Desconheço se Lou Reed compôs esta canção exclusivamente para a trilha sonora de Noites de sol (White nights, 1985, Taylor Hackford), mos o fato é que só foi publicada na trilha do filme. O tema se integra de maneira diegética na película, quando Gregory Hines propõe a Mikhail Baryshnikov improvisar 11 piruetas por 11 rublos.

This magic moment

Composto originalmente por Doc Pomus e Mort Shuman, este tema foi popularizado em 1960 por B.B. King e The Drifters, cuja versão pode ser escutada na série Los Sopranos (1999-2007, David Chase). A versão interpretada por Lou Reed e publicada no álbum de homenagem Doc Pomus, Till the night is gong, seria incluída na trilha sonora de Estrada perdida, (Lost Highway, 1997).

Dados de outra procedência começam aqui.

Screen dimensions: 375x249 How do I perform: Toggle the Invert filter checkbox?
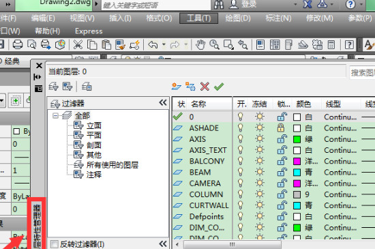[x=55, y=244]
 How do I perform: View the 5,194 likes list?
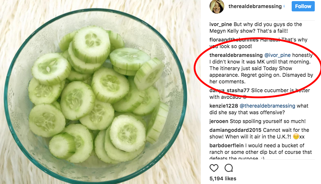(x=224, y=179)
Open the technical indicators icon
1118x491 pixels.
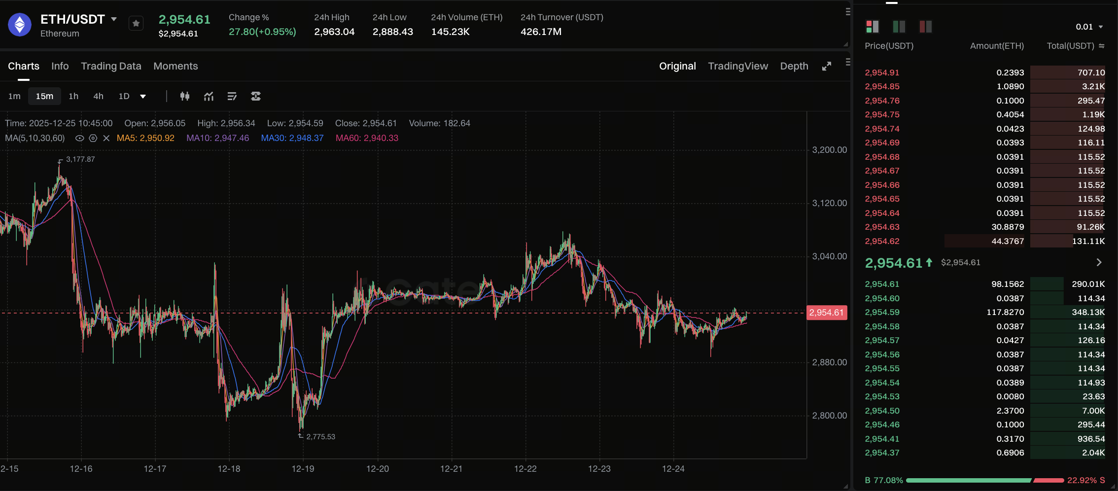point(209,96)
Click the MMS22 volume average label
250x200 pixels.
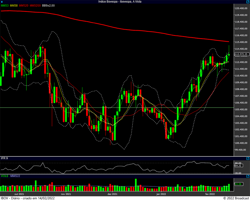(15, 176)
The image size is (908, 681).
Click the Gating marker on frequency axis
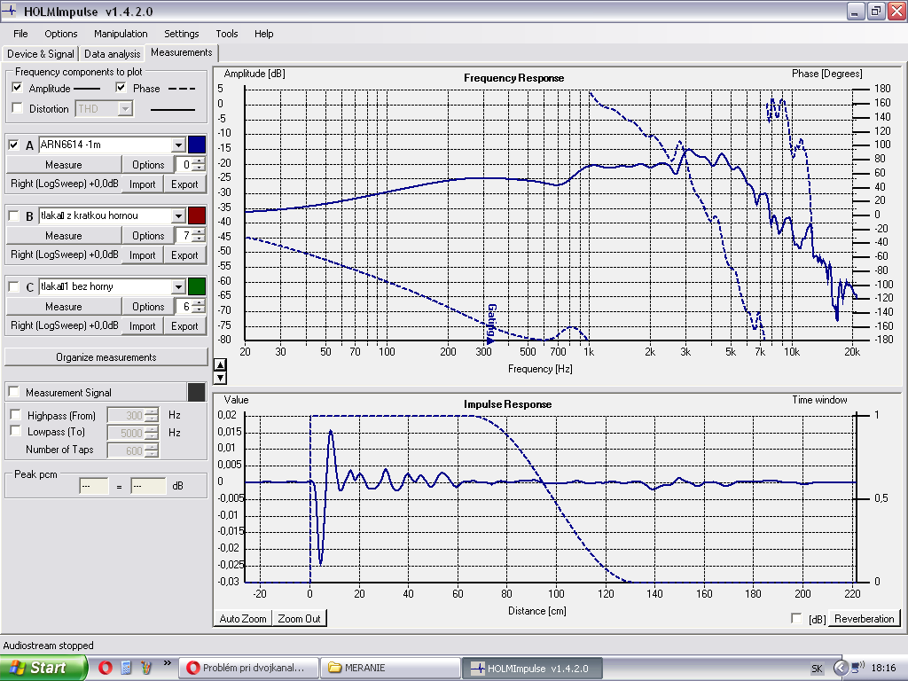(491, 323)
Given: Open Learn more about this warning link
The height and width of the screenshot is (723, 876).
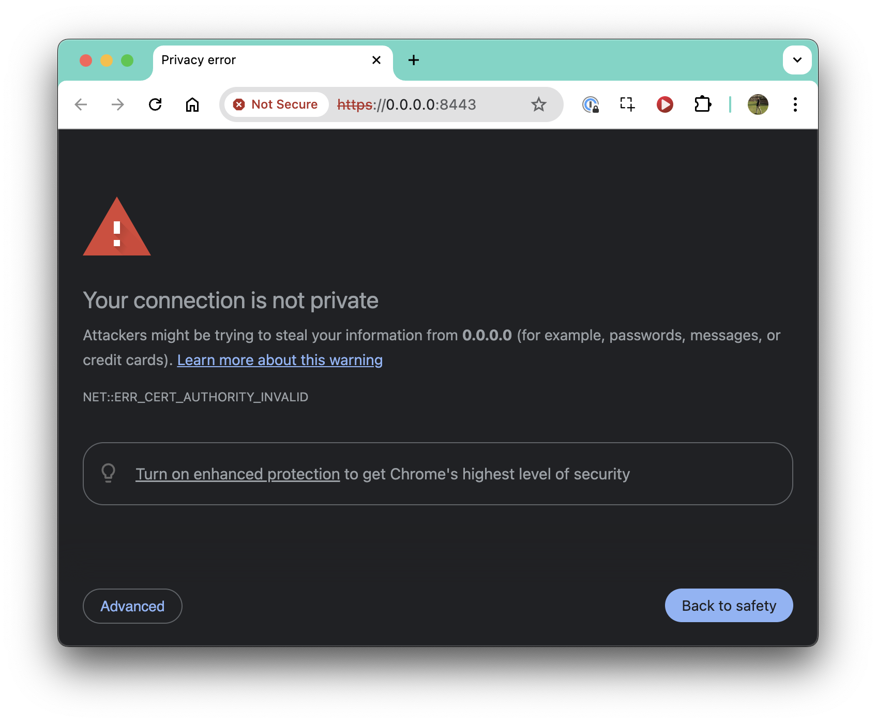Looking at the screenshot, I should 280,360.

E é quase igual a de Julian Schnabel, David Lynch também foi pintor antes de cineasta e é capaz de assimilar influências de muitas diferentes disciplinas artísticas. Envolvido no desenho de som de quase todas seus filmes, assim como na composição de muitos dos temas de suas trilhas sonoras, me atrevo a afirmar que é um dos cineastas que primeiro souberam integrar músicas a seus filmes para dotar a suas imagens de uma dimensão mais profunda e emocional.
 Egg cream

As correspondências artísticas se misturam de novo em um projeto cinematográfico que surgiu da colaboração entre o cineasta Wayne Wang e o escritor Paul Auster. Se a desculpa foi Smoke (1995 Wayne Wang), adaptação livre de um conto de Natal do romancista publicado em um jornal, Blue in the face (1995, Wayne Wang & Paul Auster) se materializaria como uma extensão muito mais livre e selvagem daquela colaboração, que não só incluía este tema de Lou Reed, que seria posteriormente editado em seu álbum de 1996, Set the Twilight Reeling, se não que o próprio cantor realizava uma participação no filme na qual refletia sobre várias questões relacionadas com sua cidade.

Berlin after the wall

Se Lou Reed sempre manteve uma relação muito estreita com Berlin, um dos cineastas mais influenciados por sua música foi o alemão Wim Wenders. Filmes como Até o fim do mundo (Bis ans Ende der Welt, 1991), The Million Dollar Hotel (2000) o Palermo Shooting (2008), incluem temas compostos e interpretados pelo artista estadunidense, legando a aparecer ele mesmo em Tão longe, tão perto! (In weirte Ferne, so nah!, 1993), ganhadora do Grande Prêmio do Jurado em Cannes e sequela da mítica O céu sobre Berlin (Der Himmel über Berlin, 1987).